**PROVIDED PASSAGE**
.....

Re: Developing an agenda for institutional e-print archives

From: Philip Hunter <lispjh_at_UKOLN.AC.UK>
Date: Fri, 13 Jul 2001 19:46:49 +0100

John MacColl (SELLIC project, University of Edinburgh) has kindly given his
permission for this edited version of his report on the OAi day to be
circulated to the DNER list. The event will also be covered in the September
edition of Ariadne (issue 29).

'Developing an agenda for institutional e-print archives'
Report of Meeting, Institute of Mechanical Engineers, London. 11 July

The meeting was chaired by Sheila Corrall. The first presentation was given
by Catherine Grout, Assistant Director (Collections) of the DNER, and
essentially outlined the JISC/DNER perspective on the OA initiative, which
is that open archiving provides a technology for cementing the DNER
architecture. The DNER investment over the next few years will be primarily
in middleware, fusion and infrastructure services. Her assumption seemed to
be that content and presentation are already largely catered for (a view
which was challenged later during the moderated discussion at the end of the

JISC services supplying or facilitating access to content are the RDN and
MIMAS, which are seeking to make their metadata OAi-compliant. JISC has also
funded the eprints distribution work at Southampton, and is supporting the
Open Citations project. Tools, guidelines, best practice case studies and
pilot projects are all likely to be the sort of initiatives which JISC will
wish to fund. JISC will be interested also in projects involving communities
other than libraries.

Michael Nelson, (NASA) gave an entertaining historical overview of the OAI
'OAi past, present and future'. Distributed searching, the computing
science 'hammer' to the 'interoperability nail' is hard to do. There were
many attempts in the mid-90s, which failed. the OAI alternative, metadata
harvesting, proposed instead by Van de Sompel (now the e-Director of the
BL), Nelson, Lagoze and others, was also hard to do. Every archive had its
own different format. The repositories which were included at the beginning
included arXiv (physics), Cogprints (cognitive science), NDLTD (theses) and
RePEc (economics).

.....

**MATERIAL PROVIDED**

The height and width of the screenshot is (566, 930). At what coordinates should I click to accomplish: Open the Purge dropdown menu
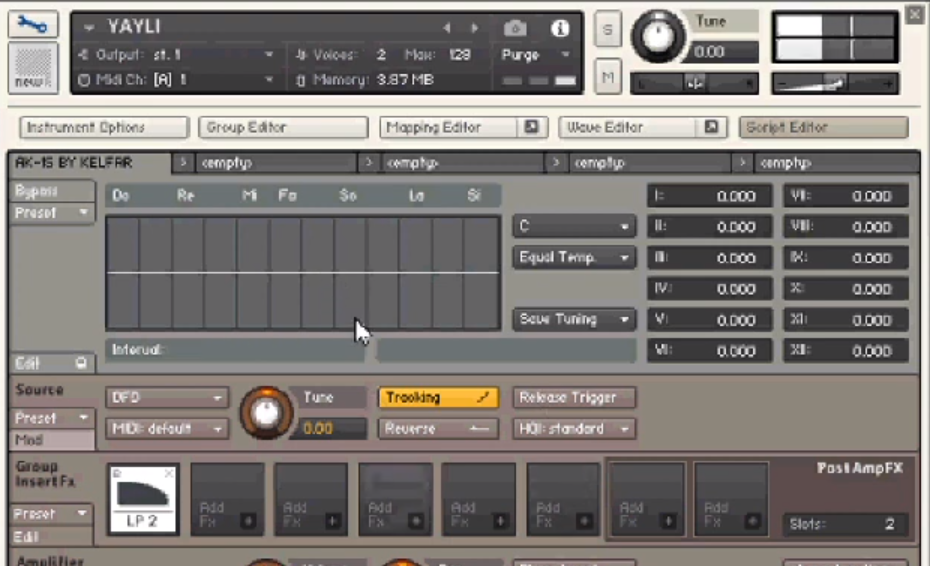coord(536,55)
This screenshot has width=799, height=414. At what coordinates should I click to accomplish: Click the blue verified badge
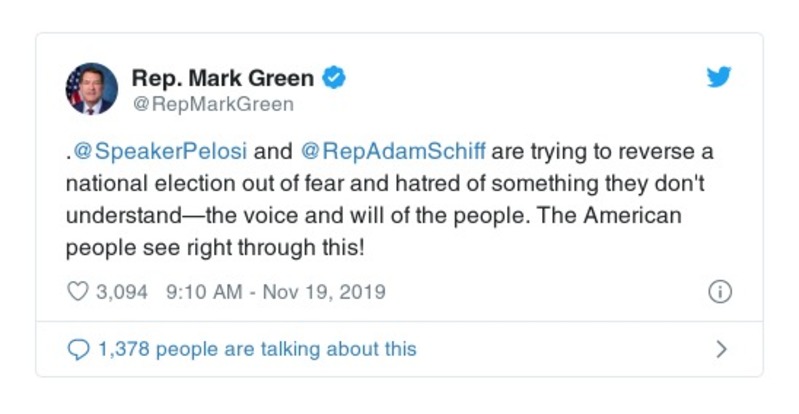click(x=337, y=77)
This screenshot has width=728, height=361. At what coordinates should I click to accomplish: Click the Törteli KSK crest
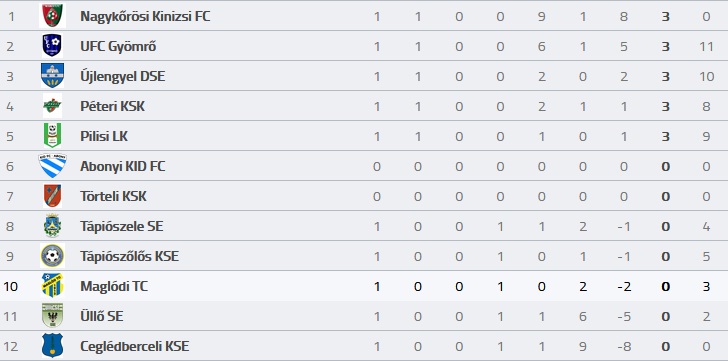point(52,196)
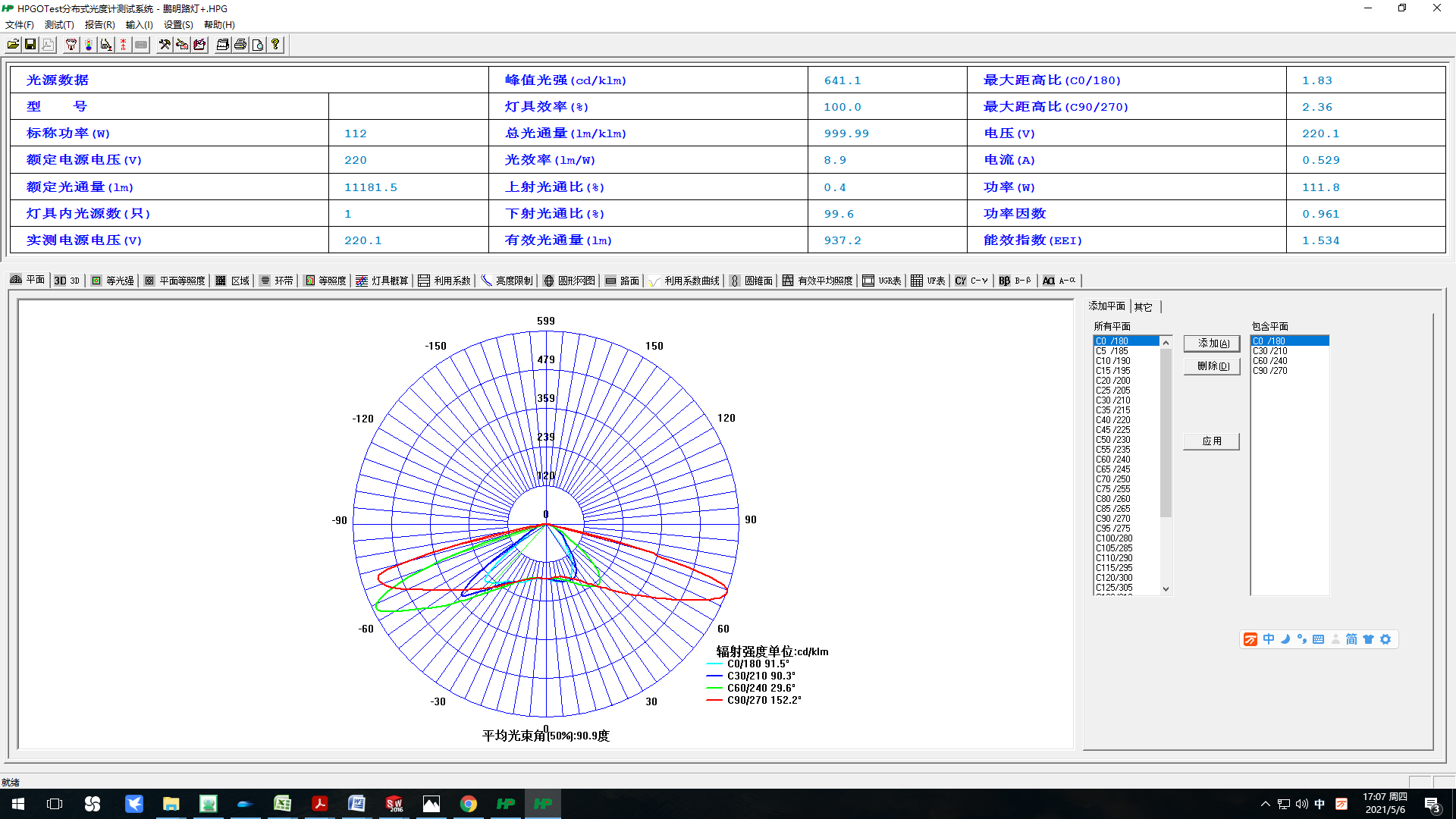This screenshot has width=1456, height=819.
Task: Switch to the 等照度 tab
Action: [x=325, y=281]
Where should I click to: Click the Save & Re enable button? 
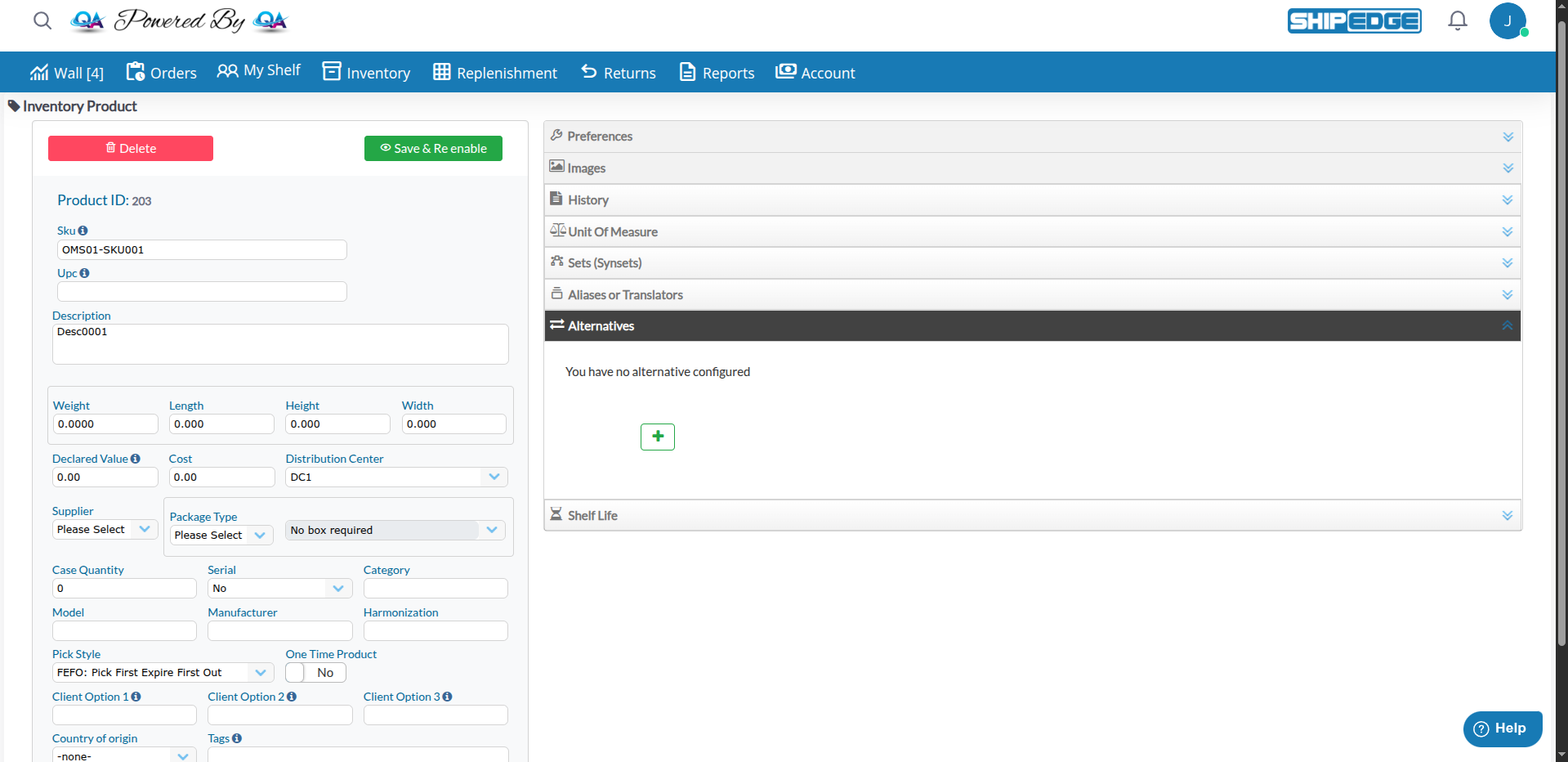click(x=433, y=149)
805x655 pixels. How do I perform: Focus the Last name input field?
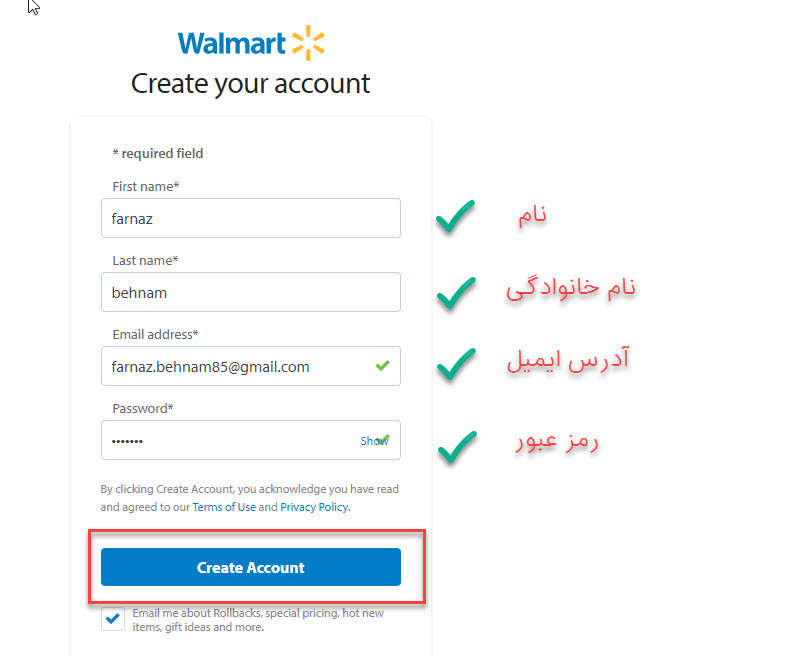(251, 292)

.....

**STATED TASK A**
Reproduce the e-print archives meeting report word for word, from "John MacColl (SELLIC" up to and including "Ariadne (issue 29).".
**STATED TASK B**
According to the e-print archives meeting report, who chaired the meeting?

**RESPONSE A**
John MacColl (SELLIC project, University of Edinburgh) has kindly given his
permission for this edited version of his report on the OAi day to be
circulated to the DNER list. The event will also be covered in the September
edition of Ariadne (issue 29).

**RESPONSE B**
Sheila Corrall